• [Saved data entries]

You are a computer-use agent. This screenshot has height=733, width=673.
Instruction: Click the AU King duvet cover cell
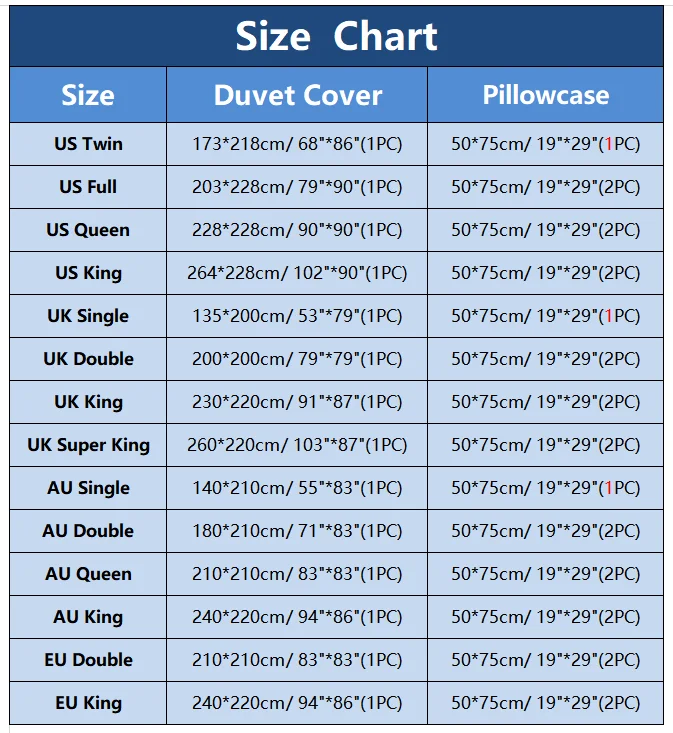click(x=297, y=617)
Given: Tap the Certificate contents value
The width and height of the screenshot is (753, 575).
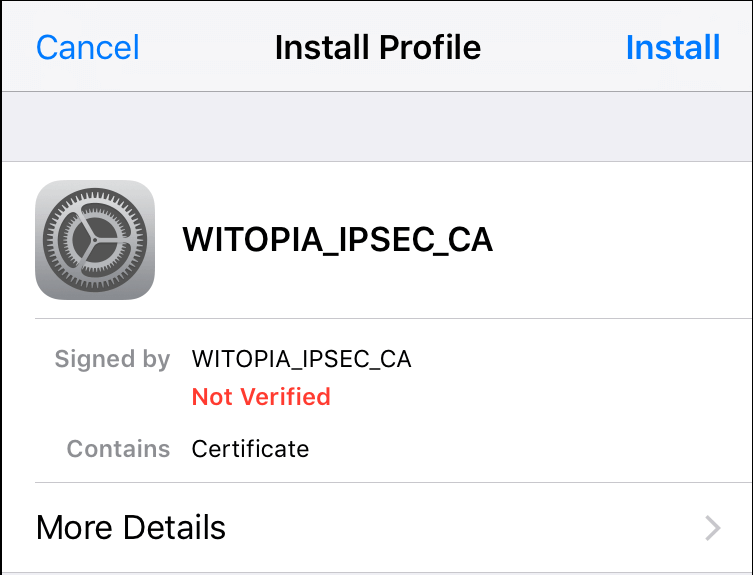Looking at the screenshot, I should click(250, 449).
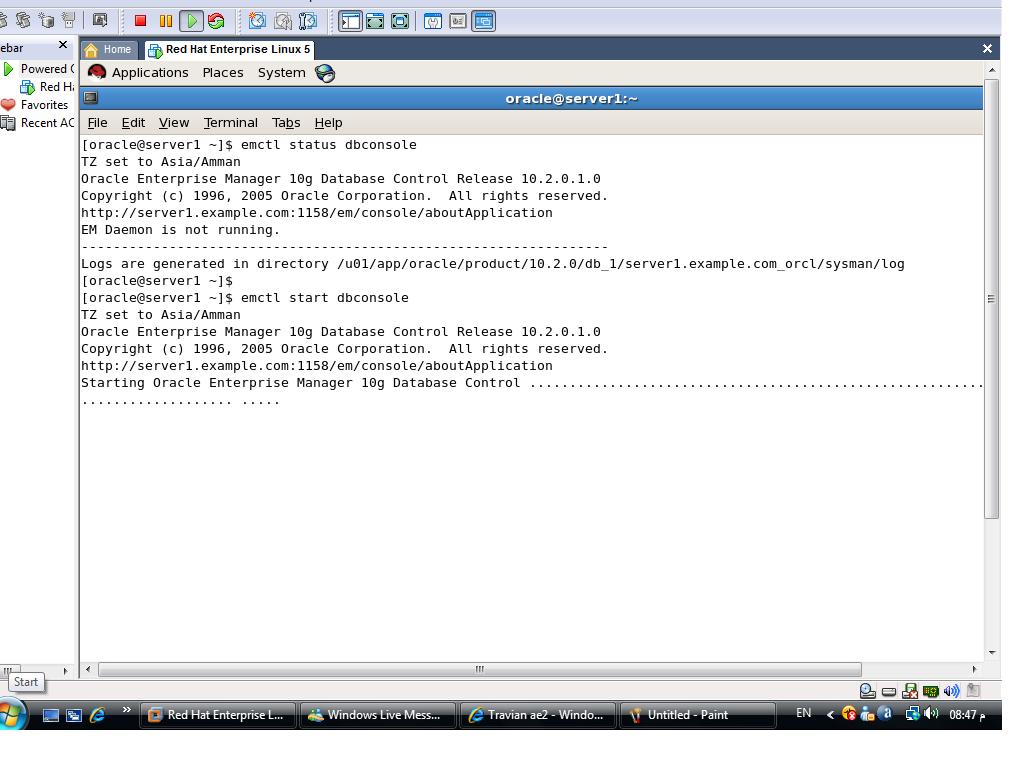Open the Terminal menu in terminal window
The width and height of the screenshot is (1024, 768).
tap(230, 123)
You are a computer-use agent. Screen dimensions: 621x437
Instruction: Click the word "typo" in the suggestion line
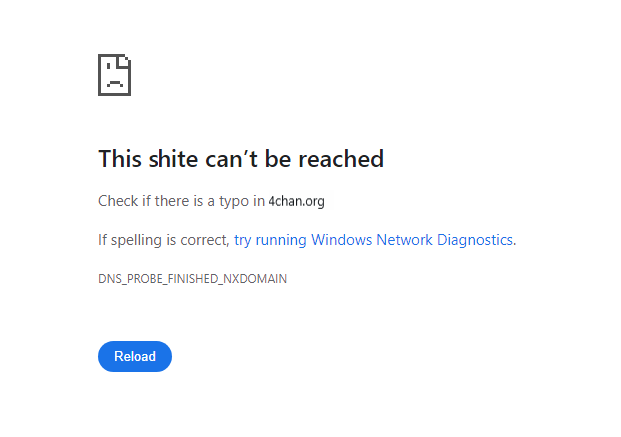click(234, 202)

• [Exercise description]
Transcribe exactly the lines that go from the one holding "You are a computer-use agent. Screen" through the last line of the entries, both included, and nothing besides them. Do not include any pictures.

• [Task output]
You are a computer-use agent. Screen dimensions: 621x437
Instruction: Click the word "typo" in the suggestion line
click(234, 202)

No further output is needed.